## [Written exercise]
Count how many of the lines below contain the word "width", and reply with that number alone.

## [Information provided]
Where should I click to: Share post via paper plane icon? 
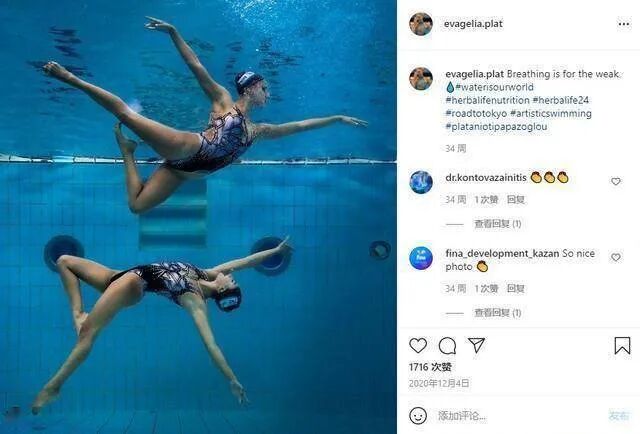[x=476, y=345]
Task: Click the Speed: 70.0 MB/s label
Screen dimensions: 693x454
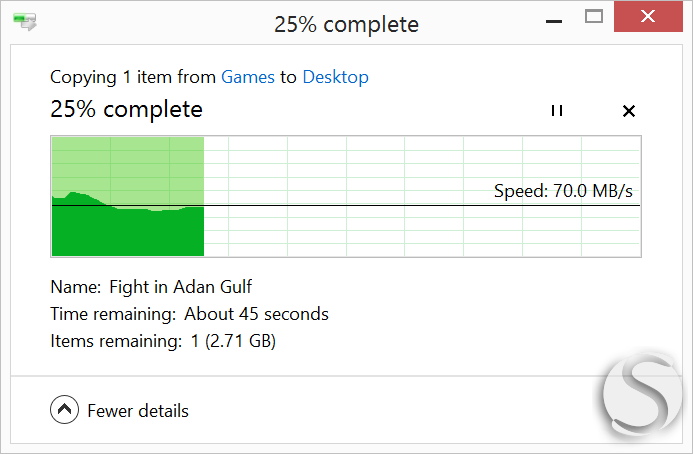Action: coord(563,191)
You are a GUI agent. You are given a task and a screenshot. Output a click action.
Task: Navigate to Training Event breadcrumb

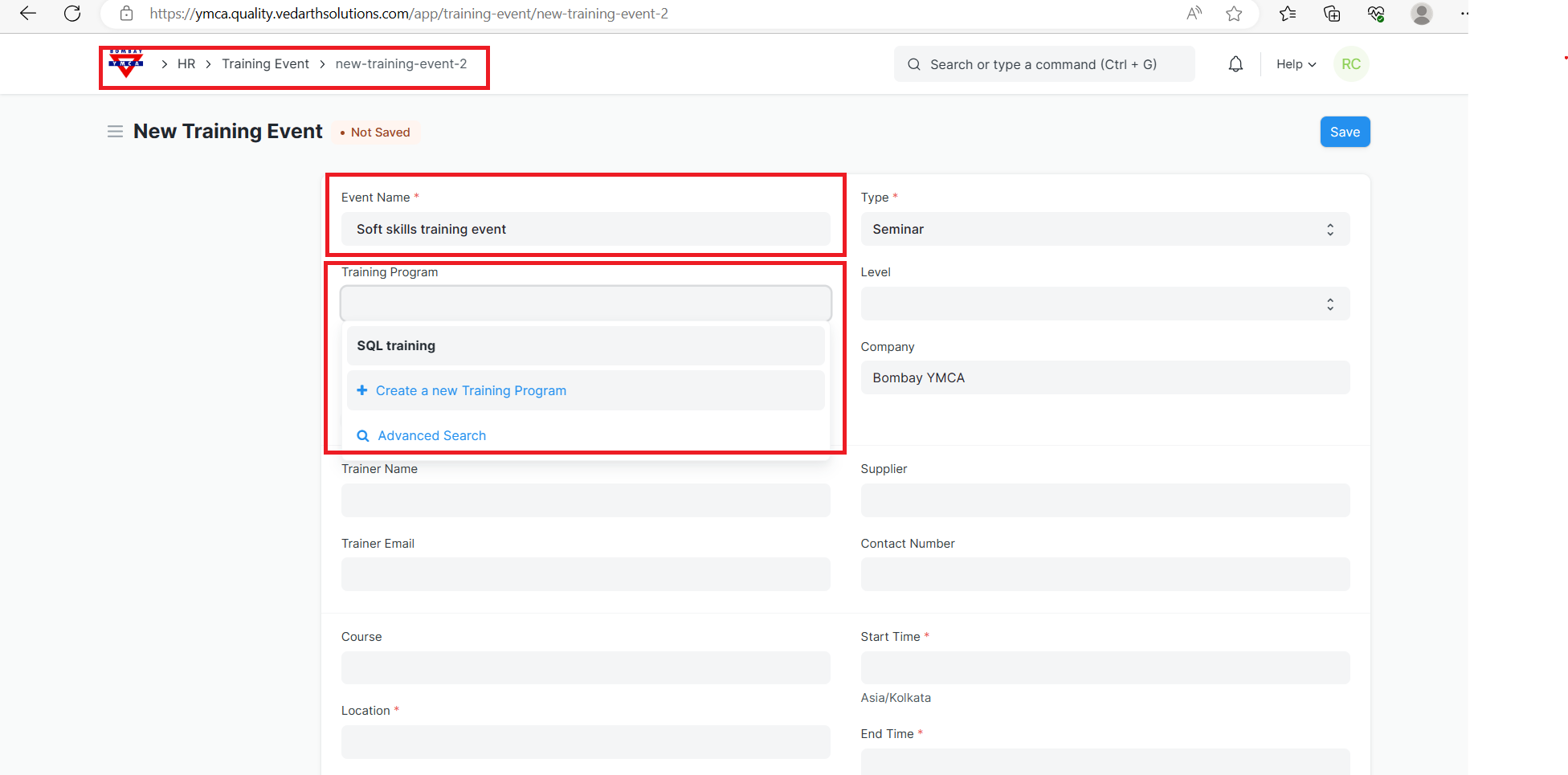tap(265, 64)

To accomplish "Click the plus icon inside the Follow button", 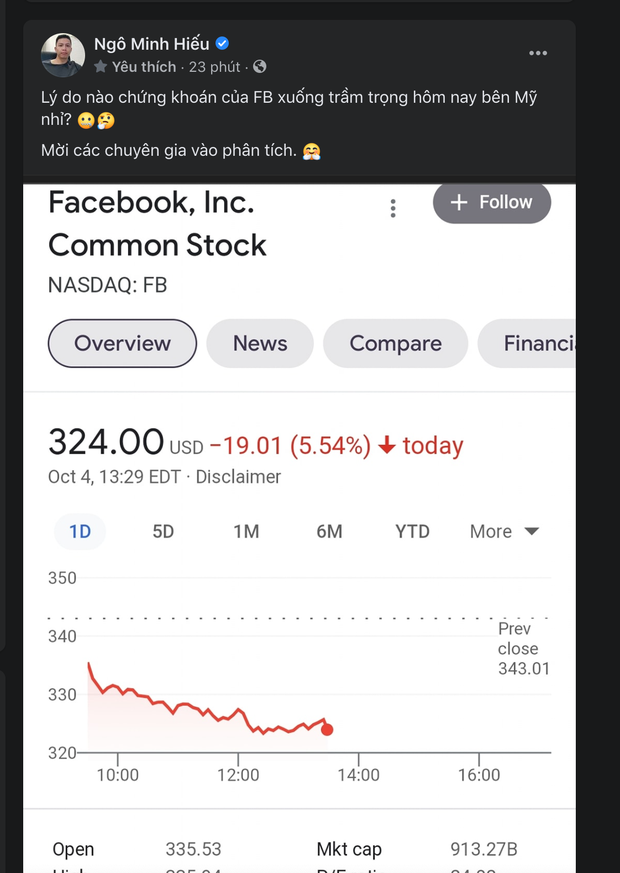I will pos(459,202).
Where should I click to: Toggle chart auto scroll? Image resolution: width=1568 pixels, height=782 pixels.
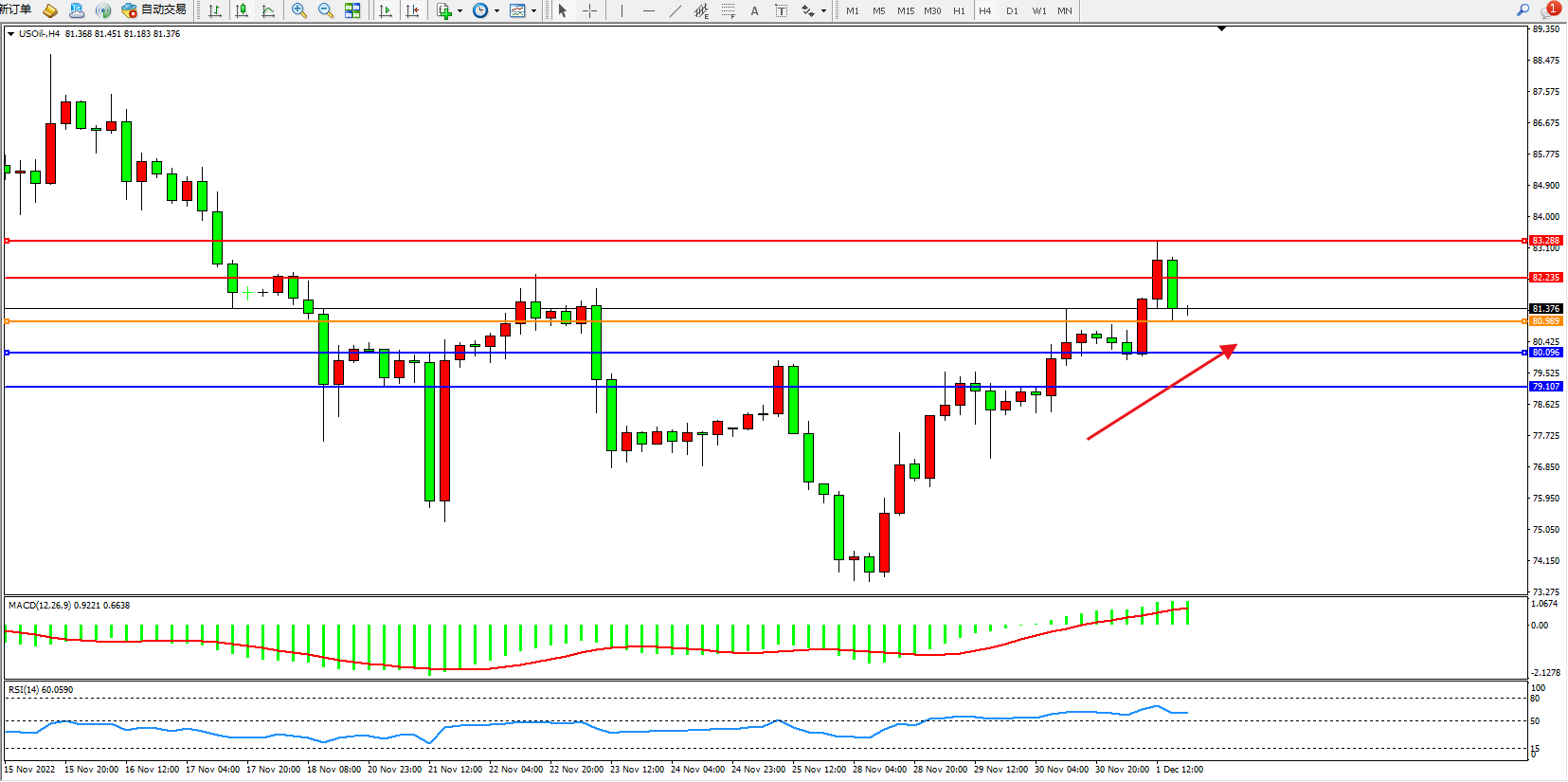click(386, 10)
--
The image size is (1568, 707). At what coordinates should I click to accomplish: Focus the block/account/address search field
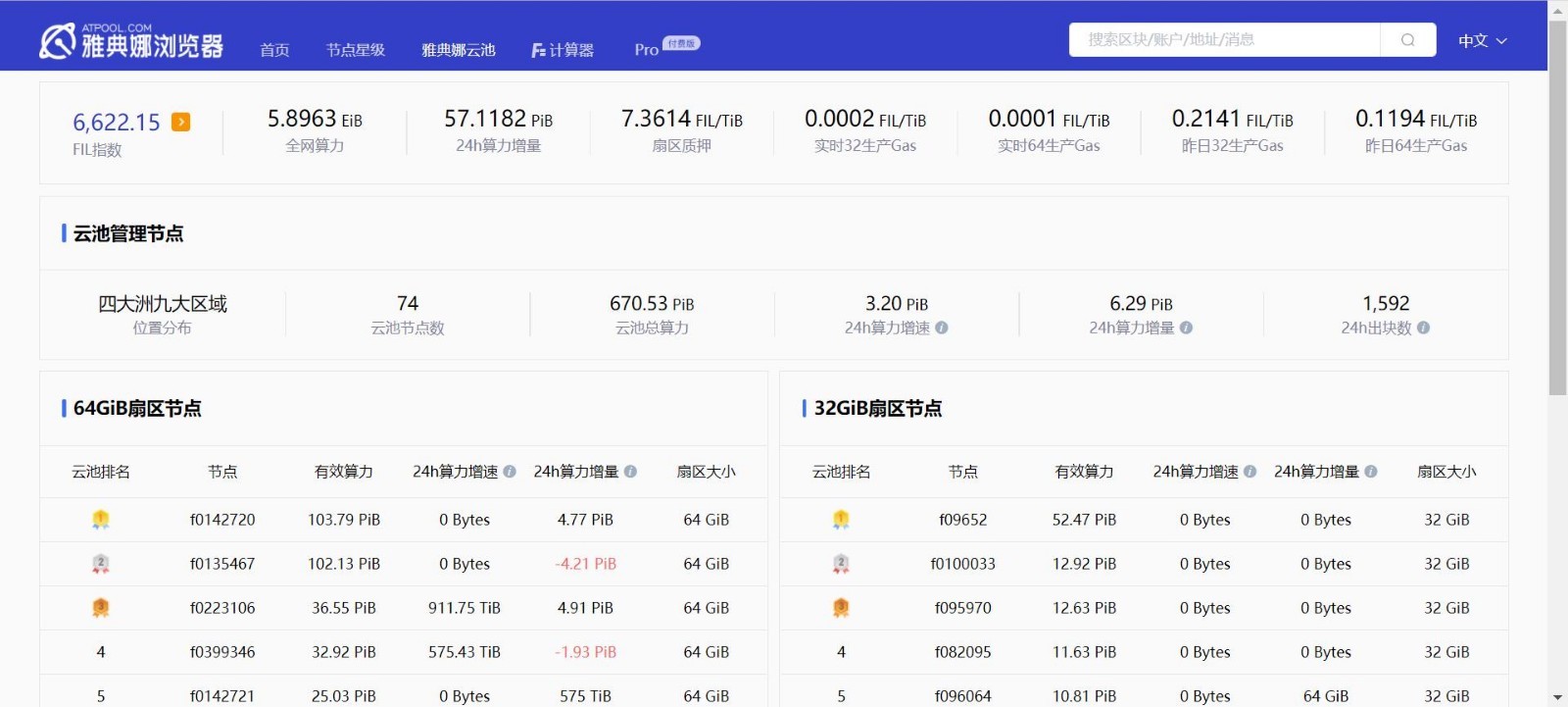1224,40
---
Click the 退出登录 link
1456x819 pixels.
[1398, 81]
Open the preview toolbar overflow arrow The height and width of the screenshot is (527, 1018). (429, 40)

## [Output of the exercise]
2